#### ЦЕЛЬ ЗАДАНИЯ
Можете слово в слово повторить тот фрагмент исходного текста, который начинается со слов «Мне нужно было» и заканчивается словами «сутки, может, двое.»?

#### ИСХОДНЫЙ ТЕКСТ
□ □ □

Я позвонил домой, и уже по тому, как отец в трубку сказал «алЈ», я понял, что дома все в порядке. Сын делает химию. Мама плохо себя чувствует. Дочка спит после обеда. Жена на работе. Отец говорил про то, как собирается ставить на свой автомобиль зимнюю резину. Про очереди на шиномонтаже.
Я сел в машину и уехал с улицы академика Королева. Том Уэйтс в магнитофоне играл со словом mankind (человечество). Он пел: «There is nothing kind about man» (Ничего хорошего о человеке сказать нельзя). Я ехал обедать с девушкой, занимающейся туристическим бизнесом, пятизвездочными отелями. Мы ели пасту домашнего приготовления с соусом из белых грибов и разговаривали о ее новом мобильном телефоне и о том, как мило звучит в мобильном телефоне старый телефонный звонок, подобный тому, что издавал в коммунальной квартире давным-давно черный эбонитовый аппарат.
Потом я поехал на телеканал «Россия» и смотрел, как в перерыве между раундами теледебатов дрались в студии депутат Владимир Жириновский с кандидатом в депутаты Сергеем Сибиряковым.
Мне нужно было написать про эту драку срочно в номер газеты «КоммерсантЪ». Я приехал в редакцию и написал.
Потом я написал еще одну заметку. Про девочку, больную гемофилией. Она единственная в России девочка больная гемофилией, потому что обычно гемофилией болеют мальчики. Ей нужны десятки тысяч долларов в год на лекарство, свертывающее кровь. А мама этой девочки работает продавщицей во Владикавказе, в магазинчике, торгующем кондитерскими украшениями, ну, знаете, всякая там цветная сахарная пудра и кондитерское съедобное золото, которым украшают торты. Так вот, мама этой девочки звонила в то утро и сказала, что у девочки аппендицит. И резать нельзя. И не резать нельзя. Девочка лежит под капельницей, и аппендицит пытаются вылечить. Для операции лекарства, свертывающего кровь, надо на двадцать тысяч долларов. И времени – сутки, может, двое.

□ □ □

#### ИЗВЛЕЧЁННЫЕ ДАННЫЕ

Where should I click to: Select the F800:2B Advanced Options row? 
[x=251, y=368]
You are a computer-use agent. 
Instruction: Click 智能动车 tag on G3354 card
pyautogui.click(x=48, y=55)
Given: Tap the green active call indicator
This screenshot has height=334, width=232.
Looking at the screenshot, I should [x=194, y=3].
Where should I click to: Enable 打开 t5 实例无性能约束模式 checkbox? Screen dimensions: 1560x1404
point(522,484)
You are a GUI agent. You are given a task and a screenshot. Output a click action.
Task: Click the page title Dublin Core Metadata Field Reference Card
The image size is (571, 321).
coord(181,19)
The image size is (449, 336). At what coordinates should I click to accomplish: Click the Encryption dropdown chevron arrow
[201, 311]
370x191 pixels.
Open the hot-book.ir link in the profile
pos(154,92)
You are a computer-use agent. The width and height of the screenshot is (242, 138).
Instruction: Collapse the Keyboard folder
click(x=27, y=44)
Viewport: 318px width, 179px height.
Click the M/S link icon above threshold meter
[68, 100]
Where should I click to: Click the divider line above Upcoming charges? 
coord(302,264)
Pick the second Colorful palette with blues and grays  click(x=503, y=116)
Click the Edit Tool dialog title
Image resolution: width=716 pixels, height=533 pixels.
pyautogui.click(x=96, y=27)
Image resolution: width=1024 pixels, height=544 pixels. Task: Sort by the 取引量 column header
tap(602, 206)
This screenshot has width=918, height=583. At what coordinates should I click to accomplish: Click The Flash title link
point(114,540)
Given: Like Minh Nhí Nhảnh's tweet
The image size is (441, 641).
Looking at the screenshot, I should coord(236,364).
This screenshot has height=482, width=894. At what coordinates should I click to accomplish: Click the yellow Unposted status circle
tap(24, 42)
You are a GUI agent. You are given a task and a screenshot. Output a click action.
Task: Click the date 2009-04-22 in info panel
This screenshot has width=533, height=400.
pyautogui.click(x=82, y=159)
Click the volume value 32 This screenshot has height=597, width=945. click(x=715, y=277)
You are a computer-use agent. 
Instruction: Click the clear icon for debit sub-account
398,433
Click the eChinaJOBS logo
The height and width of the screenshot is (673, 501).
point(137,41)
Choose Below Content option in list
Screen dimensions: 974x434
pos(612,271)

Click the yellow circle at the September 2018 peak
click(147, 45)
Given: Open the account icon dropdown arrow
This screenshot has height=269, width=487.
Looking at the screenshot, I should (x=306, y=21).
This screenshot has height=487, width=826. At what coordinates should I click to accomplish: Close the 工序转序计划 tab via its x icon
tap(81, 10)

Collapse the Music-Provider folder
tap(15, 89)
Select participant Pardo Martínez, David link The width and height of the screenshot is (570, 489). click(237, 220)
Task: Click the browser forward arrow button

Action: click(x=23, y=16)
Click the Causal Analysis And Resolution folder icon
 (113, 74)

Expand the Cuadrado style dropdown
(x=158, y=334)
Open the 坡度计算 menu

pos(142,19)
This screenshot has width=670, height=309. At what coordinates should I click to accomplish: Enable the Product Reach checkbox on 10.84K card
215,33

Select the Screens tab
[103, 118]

□ □ □

#### РЕЗУЛЬТАТ ВЫПОЛНЕНИЯ
Мне нужно было написать про эту драку срочно в номер газеты «КоммерсантЪ». Я приехал в редакцию и написал.
Потом я написал еще одну заметку. Про девочку, больную гемофилией. Она единственная в России девочка больная гемофилией, потому что обычно гемофилией болеют мальчики. Ей нужны десятки тысяч долларов в год на лекарство, свертывающее кровь. А мама этой девочки работает продавщицей во Владикавказе, в магазинчике, торгующем кондитерскими украшениями, ну, знаете, всякая там цветная сахарная пудра и кондитерское съедобное золото, которым украшают торты. Так вот, мама этой девочки звонила в то утро и сказала, что у девочки аппендицит. И резать нельзя. И не резать нельзя. Девочка лежит под капельницей, и аппендицит пытаются вылечить. Для операции лекарства, свертывающего кровь, надо на двадцать тысяч долларов. И времени – сутки, может, двое.